Henry Winston
Henry Winston

Bio of Henry Winston from Memorial Tribute
April 2, 1911-December 12, 1986

Henry Winston (affectionately known as Winnie) was born in Hattiesburg, Mississippi, where he lived until 1925. At that time his parents, Lucille and Joseph Winston, moved their family of six children to Kansas City, Missouri.

In Kansas City the young Henry Winston came to the fore of his school classes and stood out on the playing field in sports. But the hard ties of the Depression years soon closed in on his school days.

Winston joined the growing lines of job seekers. He entered the job market to help sustain the family. Already a veteran I the defense of his dignity against racist practices and prejudices, he entered on the road of the class struggle. At this time he made his lifelong commitment to the cause of the workers who produce the nation's wealth. Winston championed a fair distribution of goods to satisfy the material and cultural needs of people, advocated the right of workers to become the owners of the fruits of their labor and to exercise political power to ensure the just and peaceful development of society.

In 1933 Winston joined the Young Communist League. He became a leader in the struggles of the unemployed, and for the civil rights and equality of African American people against racist repression, Jim Crow laws and lynch terror. By 1936 Winston had become the National Administrative Secretary of the Young Communist League, and at the same time he became a member of the Central Committee of the Communist Party, USA. From that time forward, for an eventful half century, the public life of Henry Winston was inseparable from the history of the Communist Party. Gus Hall described Henry Winston on the occasion of his sixtieth birthday as "the steel cable that binds together the Party, and the Party with the working class." The Communist Party was the channel of choice for his entire life's work.

(Required work):
1. List every person named in the Henry Winston biography above.
2. Extend the Henry Winston biography above, starting after its last sentence.

(Data records):
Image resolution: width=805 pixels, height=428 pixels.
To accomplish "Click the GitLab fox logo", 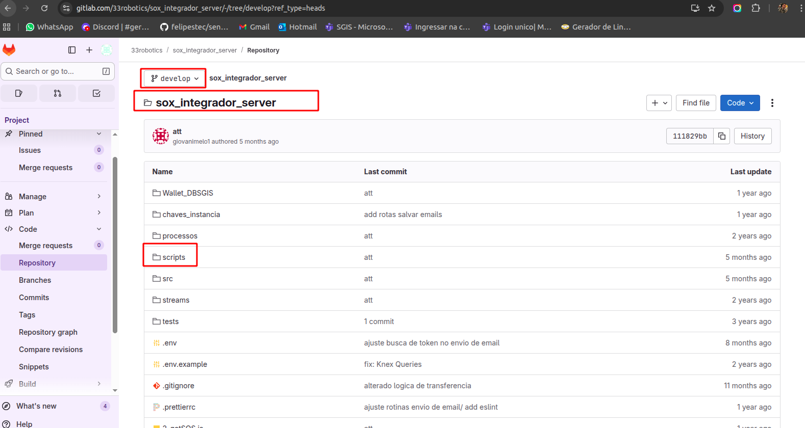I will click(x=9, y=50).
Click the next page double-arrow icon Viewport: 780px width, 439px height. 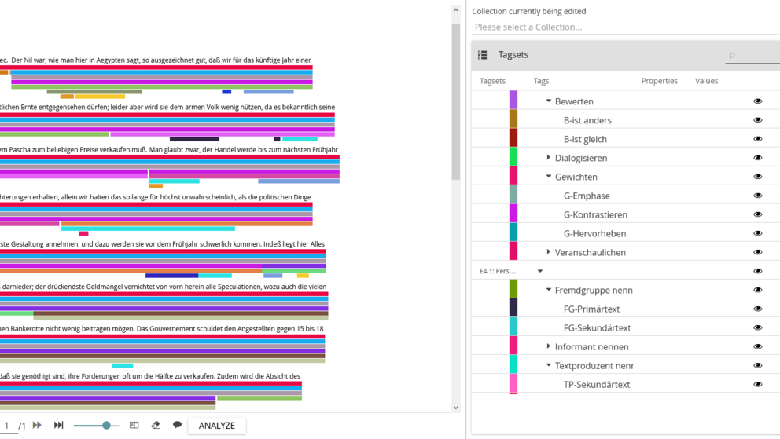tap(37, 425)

==

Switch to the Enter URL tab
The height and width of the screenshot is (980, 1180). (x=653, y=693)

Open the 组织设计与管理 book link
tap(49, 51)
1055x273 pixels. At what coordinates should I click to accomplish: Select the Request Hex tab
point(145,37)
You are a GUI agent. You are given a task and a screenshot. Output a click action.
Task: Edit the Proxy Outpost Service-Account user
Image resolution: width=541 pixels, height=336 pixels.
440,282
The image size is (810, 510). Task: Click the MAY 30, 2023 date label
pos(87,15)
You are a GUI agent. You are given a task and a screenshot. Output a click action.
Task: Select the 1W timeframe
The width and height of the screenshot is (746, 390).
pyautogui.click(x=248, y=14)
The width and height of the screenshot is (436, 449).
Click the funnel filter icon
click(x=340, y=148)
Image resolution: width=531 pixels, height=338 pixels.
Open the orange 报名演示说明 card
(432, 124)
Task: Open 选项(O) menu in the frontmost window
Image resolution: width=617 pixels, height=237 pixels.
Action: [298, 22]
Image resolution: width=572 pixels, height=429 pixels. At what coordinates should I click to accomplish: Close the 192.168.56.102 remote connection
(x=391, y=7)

(Your written answers):
1. Henry Winston, Lucille Winston, Joseph Winston, Gus Hall

2.
Henry Winston exerted an important influence on progressive developments of his times, in the United States and throughout the world. He was a soldier in the war against fascism for four years. He was a leading personality in the ongoing battle for peace in the world and for an end to the existence of nuclear weapons, on earth and in space. He was an internationalist who championed the brotherhood on nations. He ardently supported the cause of the overthrow of apartheid in South Africa and defended Nicaragua's inalienable right to freely determine its own path of development. He was a loyal friend of the Soviet Union, of Cuba, of Ethiopia, and of all the great community of states which have embarked on the socialist path.

Henry Winston's political outlook was always one of realism and of confidence-confidence in the power of the people to save humanity from nuclear destruction, to overcome all difficulties and to gain the high ground of the triumph of the people's cause everywhere on earth.

Additional info not in bio.

During the terrible years known as the McCarthy period Winston was sentenced to serve time in prison under the infamous Smith Act. During his time in jail he developed a brain tumor. It took a world wide struggle to get him released for medical attention. By the time he received attention the tumor had affected the optic nerve and as a result he lost his sight. The world wide struggle eventually won Winston a Presidential Pardon. Despite his blindness Winston went on to be elected as Chairman of the CPUSA and served in that capacity until his death. It was said of Winnie "They robbed him of his sight but not his vision".